Однажды, после особенно прицельного обстрела, окон в комнате, где мы жили, не стало, а проем долгое время завешивали одеялами. Осколки же, испортившие наш книжный шкаф, я храню до сих пор.

После того, как постепенно были отключены все системы коммунального обслуживания, жильцы общежития решили объединиться в самой обширной из освободившихся комнат. Мебель из нее аккуратно перенесли в смежное помещение. Каждый мог поставить по кровати и ночному столику.

Посреди комнаты, вскладчину (за хлеб), купили и установили большую «буржуйку», ко­торую топили сообща, кто чем мог: иногда топливом, иногда книгами (у многих были много­томные полные собрания сочинений). В определенные часы на печке появлялось с десяток консервных баночек и кружек: кастрюльки скоро вышли из обихода, как не в меру габаритные. Вероятно благодаря дружному и разумному подходу к ситуации, мы не перемерли по одиночке по своим комнатам, а, помогая друг другу, сообща пережили первую, самую опасную блокад­ную зиму 1941/42 года.

* [Задание]
Перепишите часть текста о блокадной зиме от «После того, как» до «зиму 1941/42 года.» включительно, заменив «ночному столику» на «табурету». Материал к этому отношения не имеет.

* [Выдержки из материала]

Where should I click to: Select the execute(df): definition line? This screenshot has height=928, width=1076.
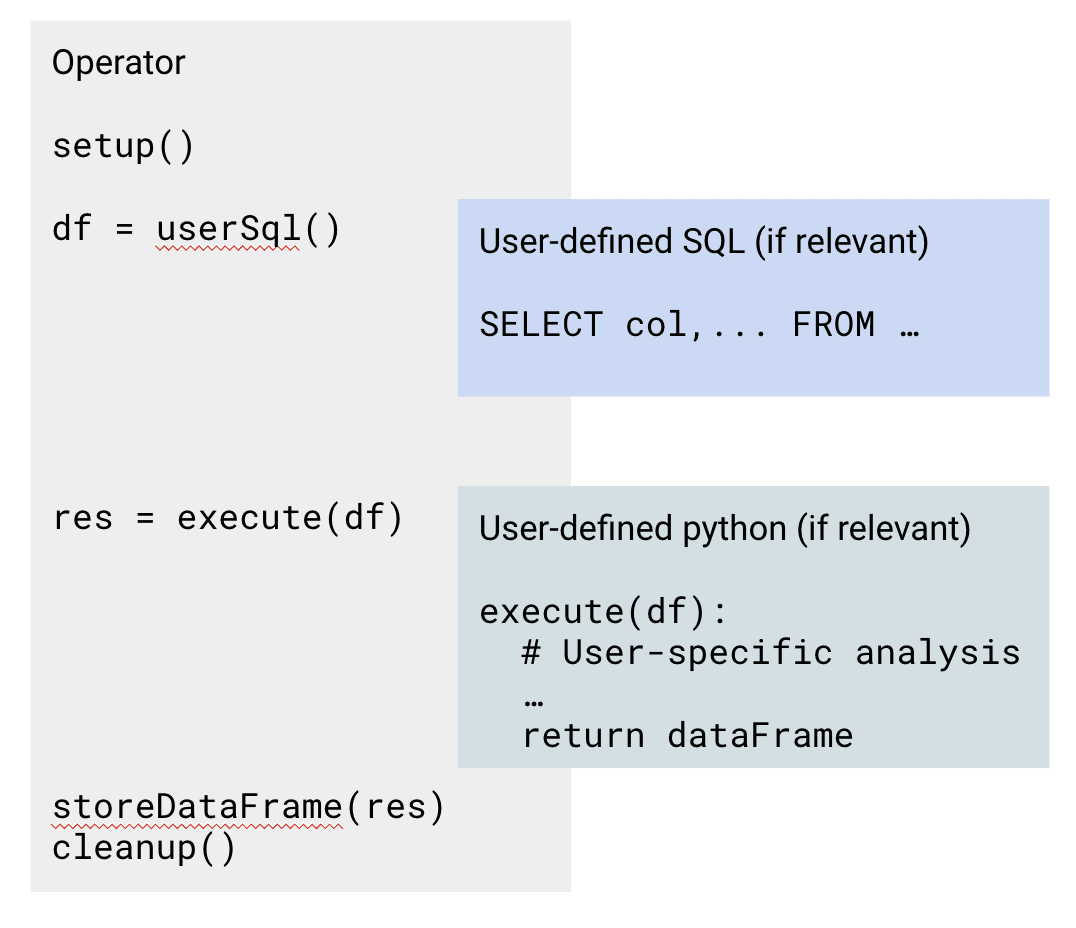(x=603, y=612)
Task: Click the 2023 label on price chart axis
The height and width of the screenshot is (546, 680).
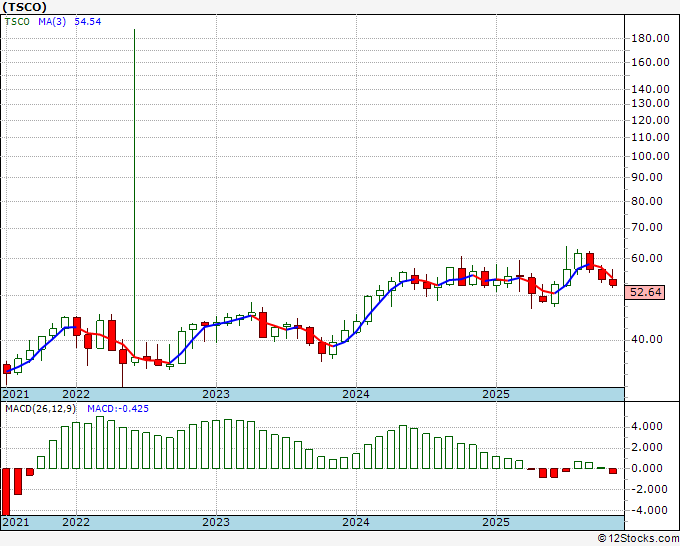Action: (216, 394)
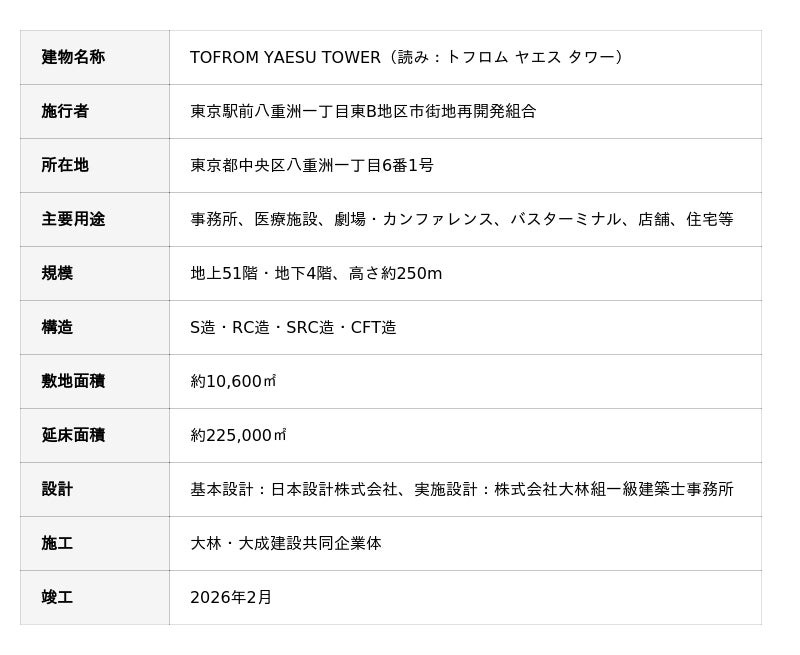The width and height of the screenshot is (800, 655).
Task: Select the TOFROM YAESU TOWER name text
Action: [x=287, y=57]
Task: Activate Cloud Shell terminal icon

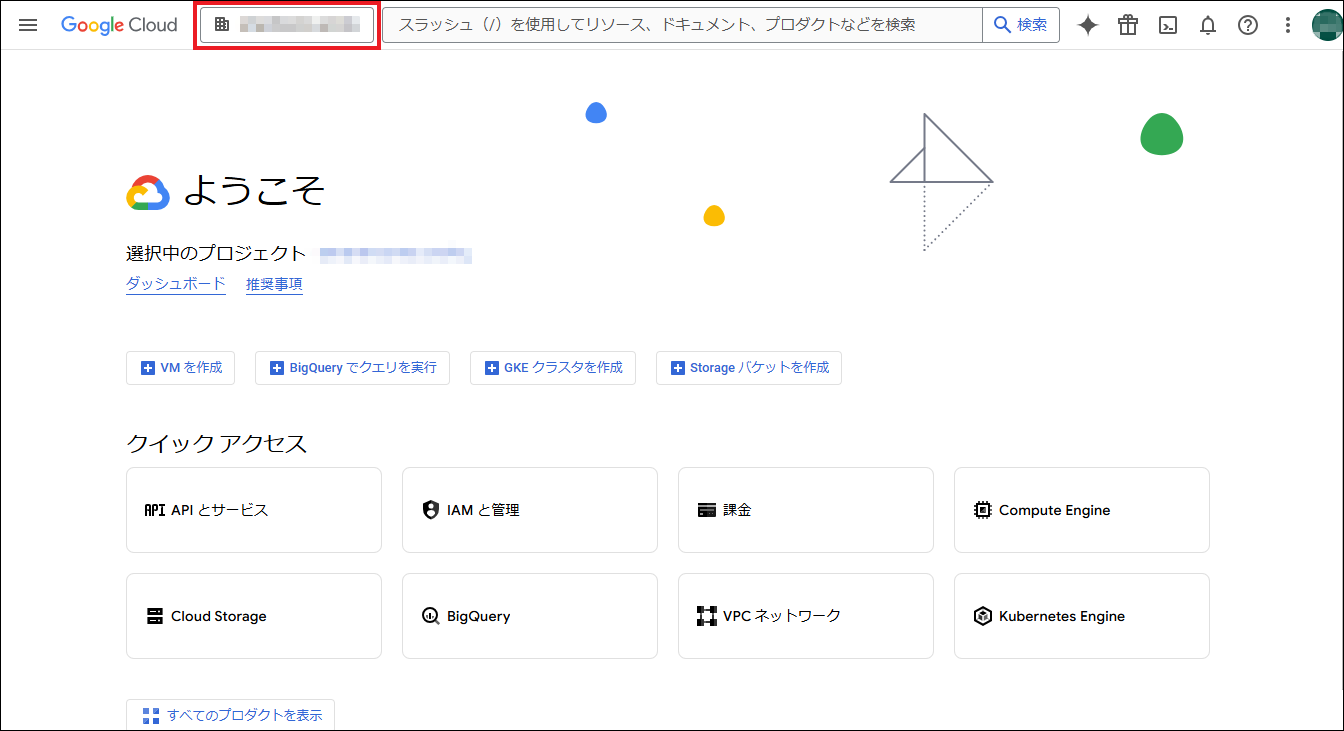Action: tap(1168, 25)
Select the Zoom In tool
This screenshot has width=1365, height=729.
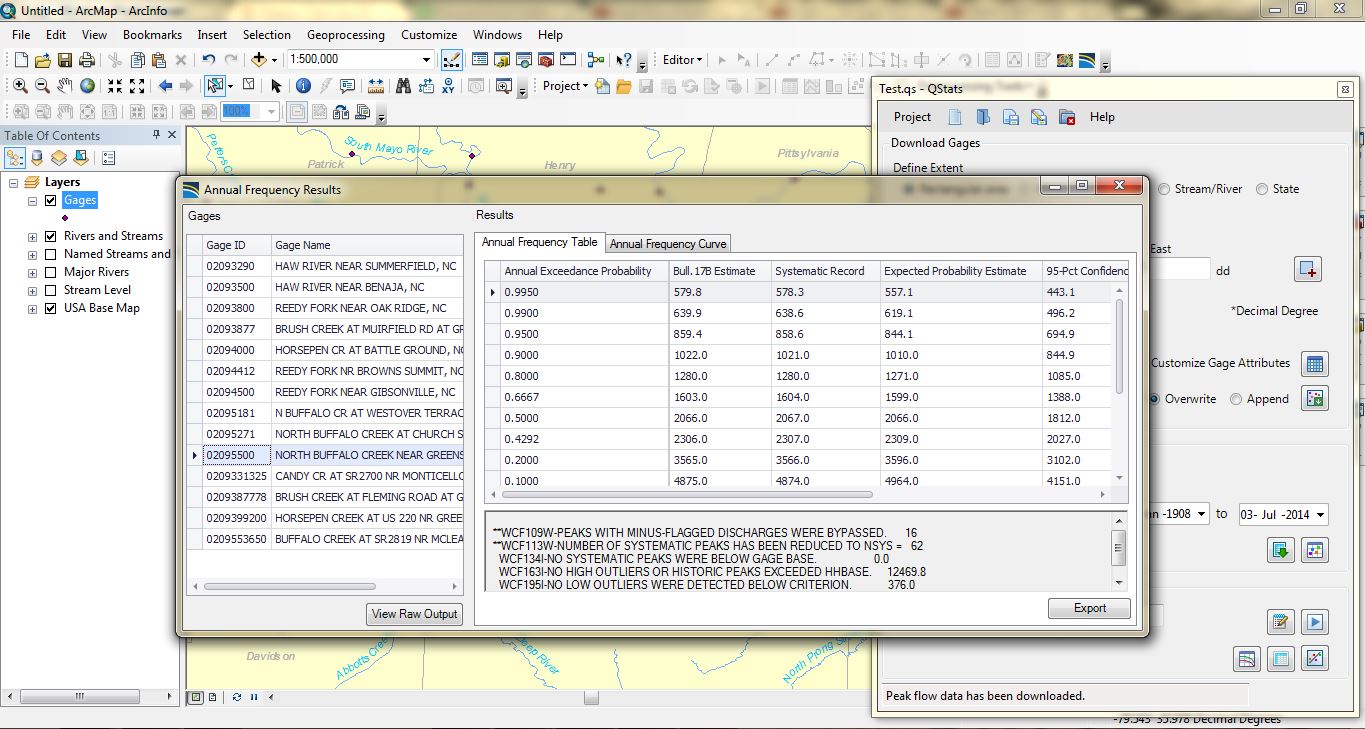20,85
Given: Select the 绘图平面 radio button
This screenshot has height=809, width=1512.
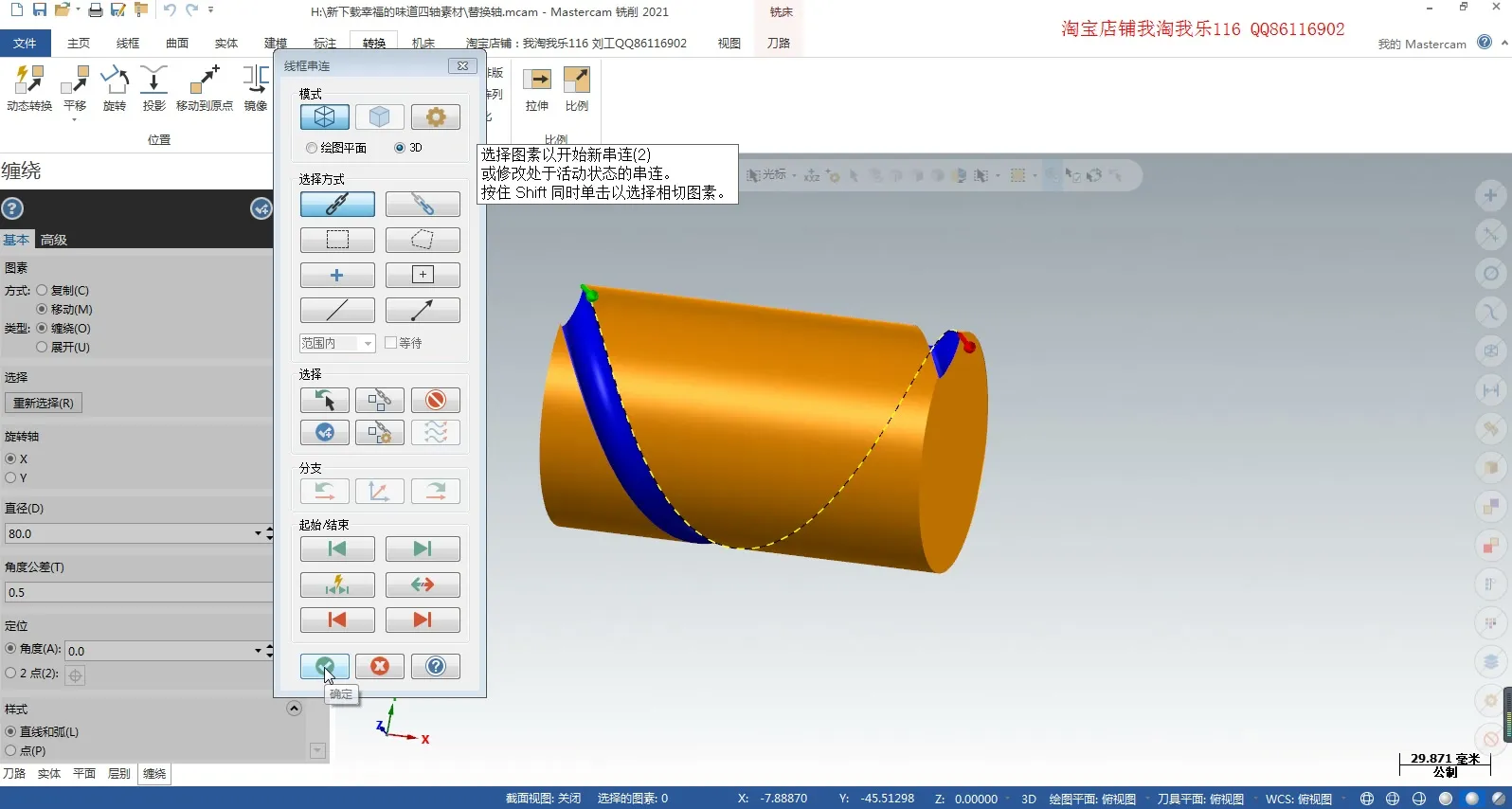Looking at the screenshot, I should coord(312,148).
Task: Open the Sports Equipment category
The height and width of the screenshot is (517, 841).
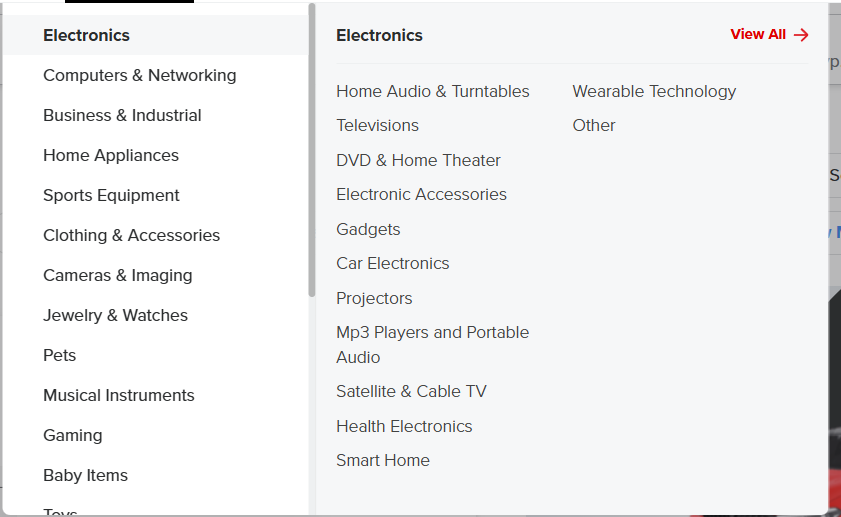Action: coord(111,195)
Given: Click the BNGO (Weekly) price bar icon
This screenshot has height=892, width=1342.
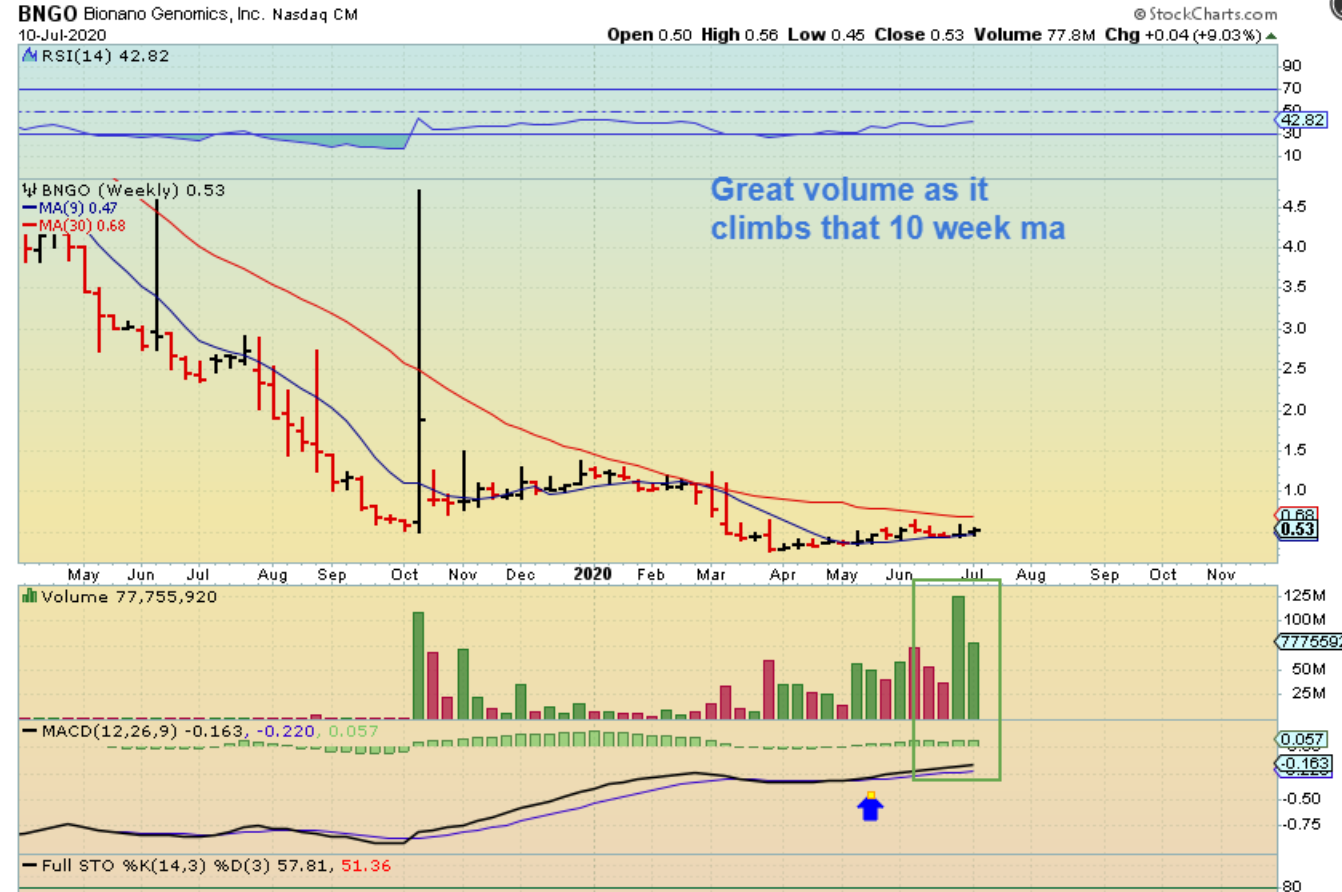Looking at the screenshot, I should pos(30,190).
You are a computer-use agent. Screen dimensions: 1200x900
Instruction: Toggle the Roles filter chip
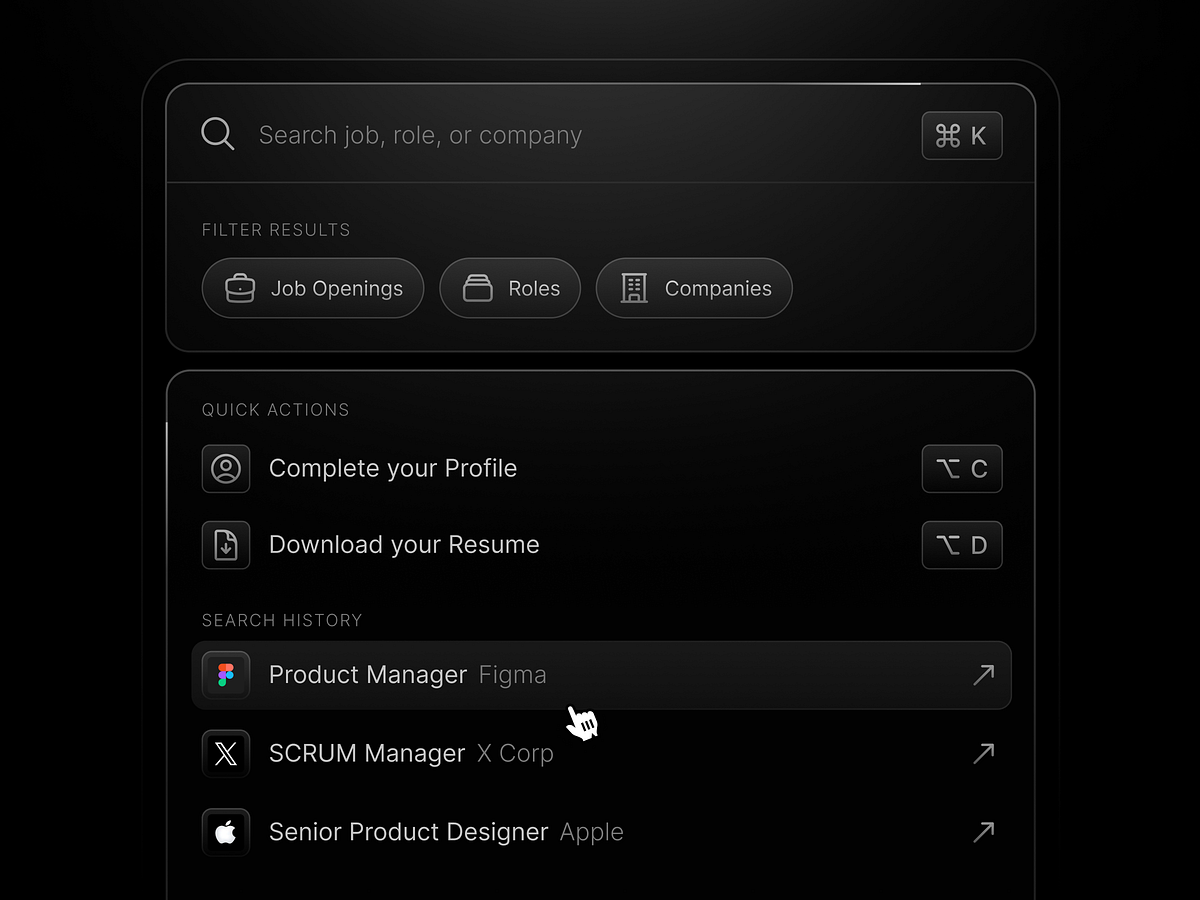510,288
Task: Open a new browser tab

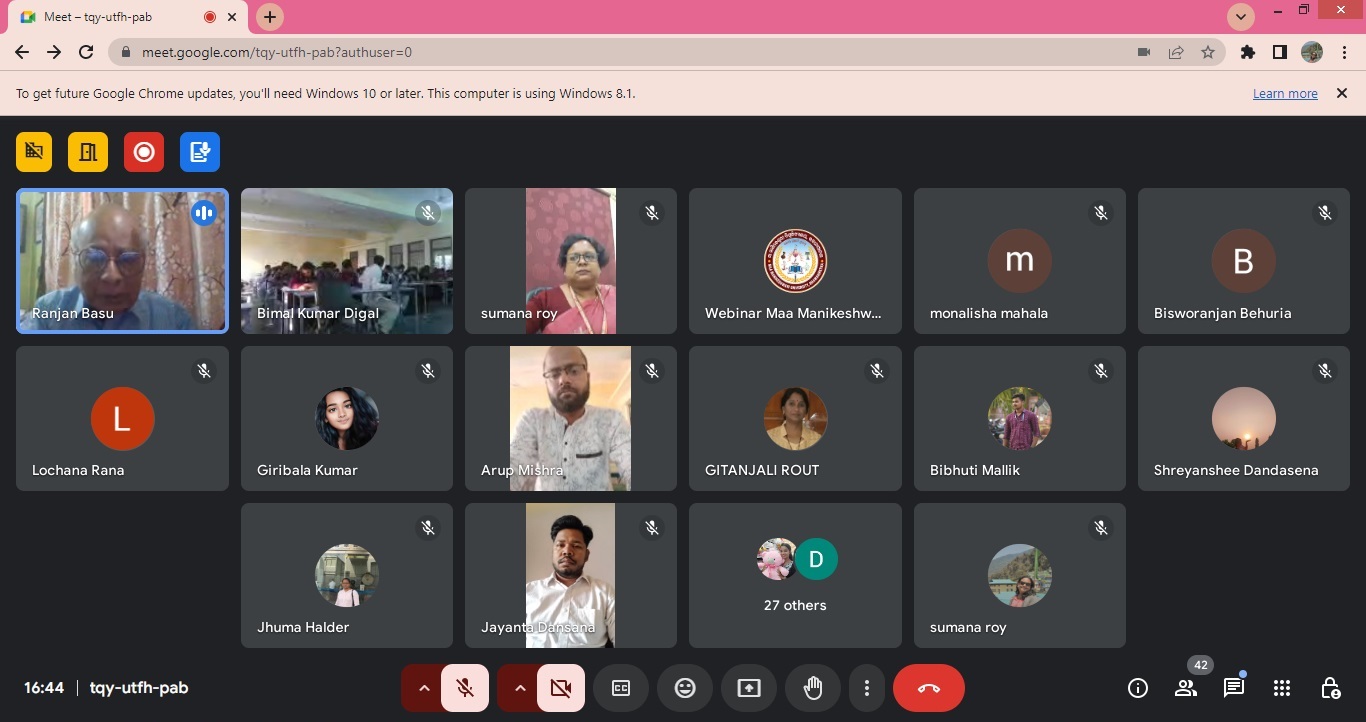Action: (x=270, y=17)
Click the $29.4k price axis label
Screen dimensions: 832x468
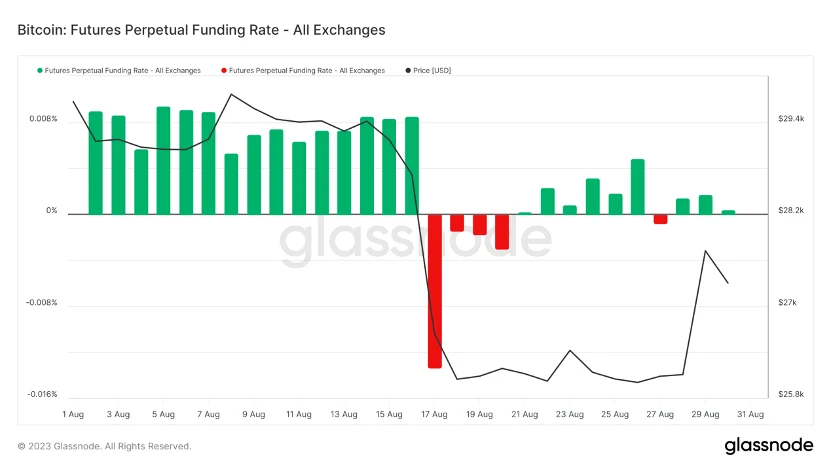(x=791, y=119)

* [Ответ]
После того, как постепенно были отключены все системы коммунального обслуживания, жильцы общежития решили объединиться в самой обширной из освободившихся комнат. Мебель из нее аккуратно перенесли в смежное помещение. Каждый мог поставить по кровати и табурету.

Посреди комнаты, вскладчину (за хлеб), купили и установили большую «буржуйку», ко­торую топили сообща, кто чем мог: иногда топливом, иногда книгами (у многих были много­томные полные собрания сочинений). В определенные часы на печке появлялось с десяток консервных баночек и кружек: кастрюльки скоро вышли из обихода, как не в меру габаритные. Вероятно благодаря дружному и разумному подходу к ситуации, мы не перемерли по одиночке по своим комнатам, а, помогая друг другу, сообща пережили первую, самую опасную блокад­ную зиму 1941/42 года.